▶ About this task
Would you please copy only the lines from the line that contains "Task: Select the 财务指标 category" to the end of the data below, exactly, leaving every picture out?

(Records provided begins)

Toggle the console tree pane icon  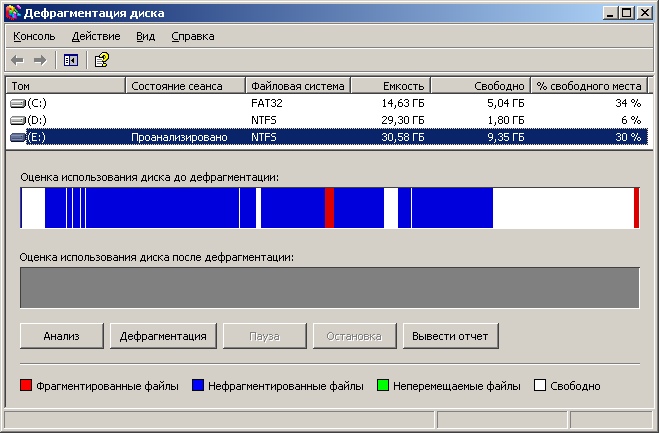pyautogui.click(x=71, y=60)
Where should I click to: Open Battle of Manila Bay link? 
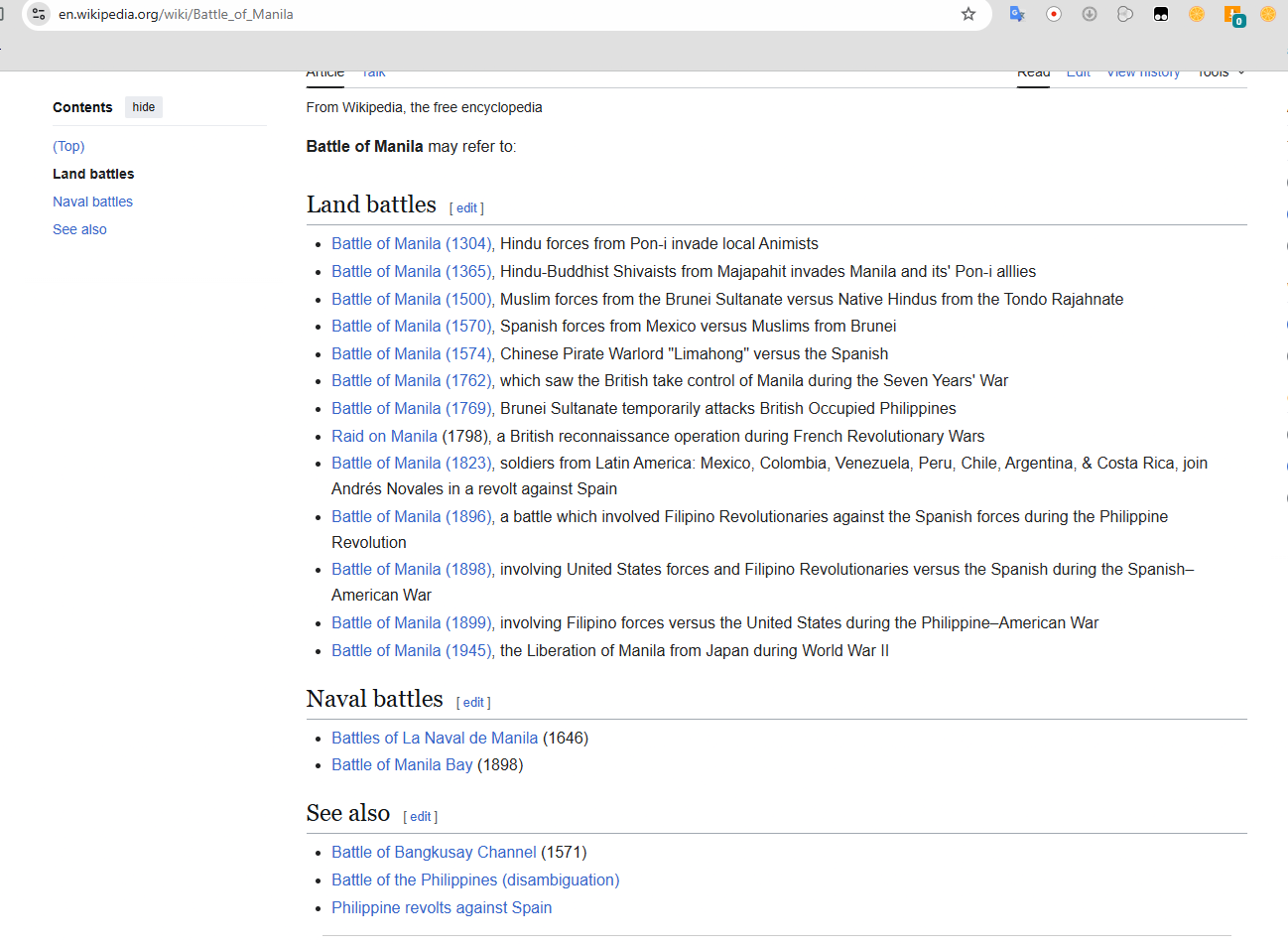[402, 765]
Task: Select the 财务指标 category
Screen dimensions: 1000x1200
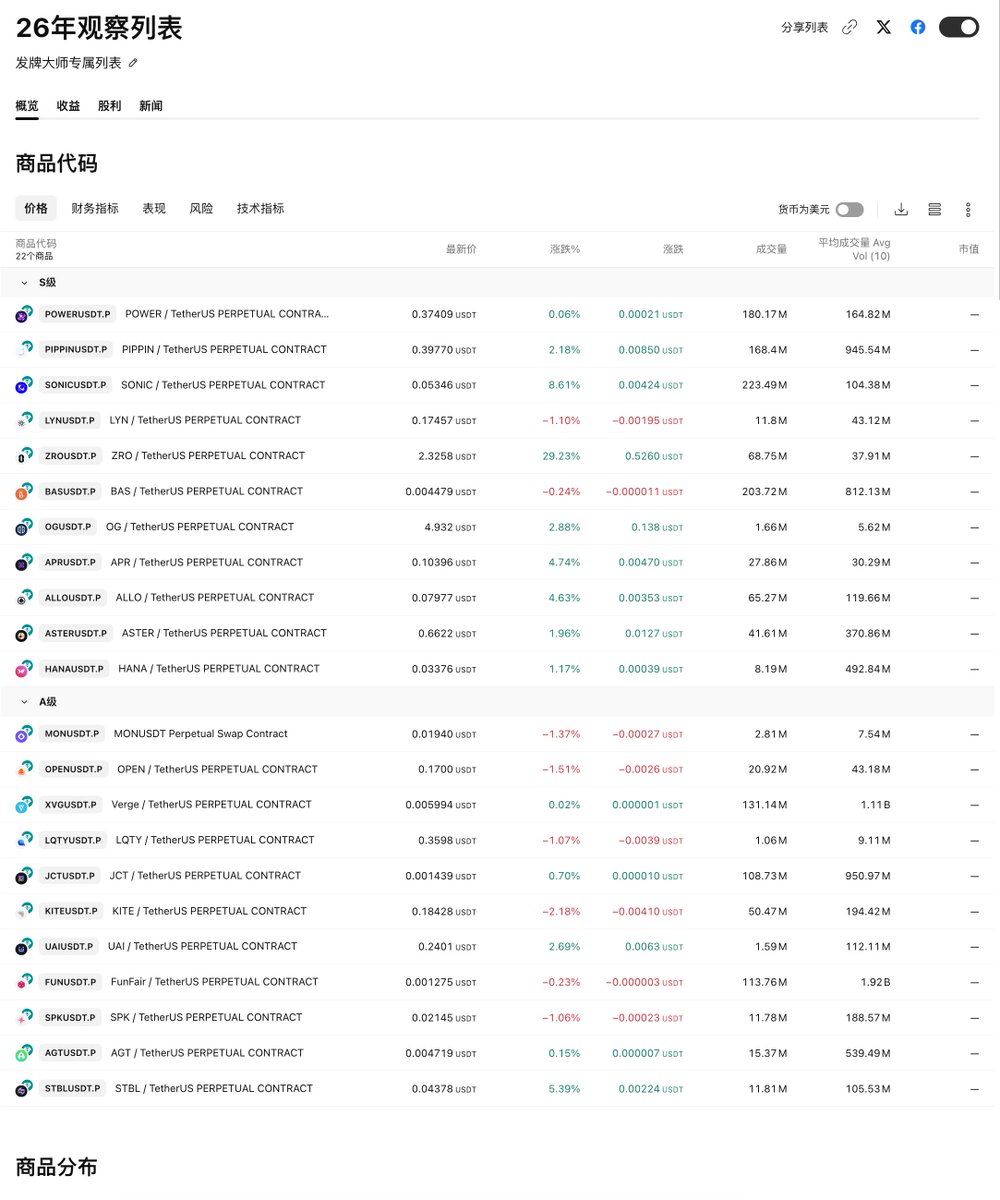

(Records provided ends)

▶ Exercise solution
Task: Select the 财务指标 category
Screen dimensions: 1000x1200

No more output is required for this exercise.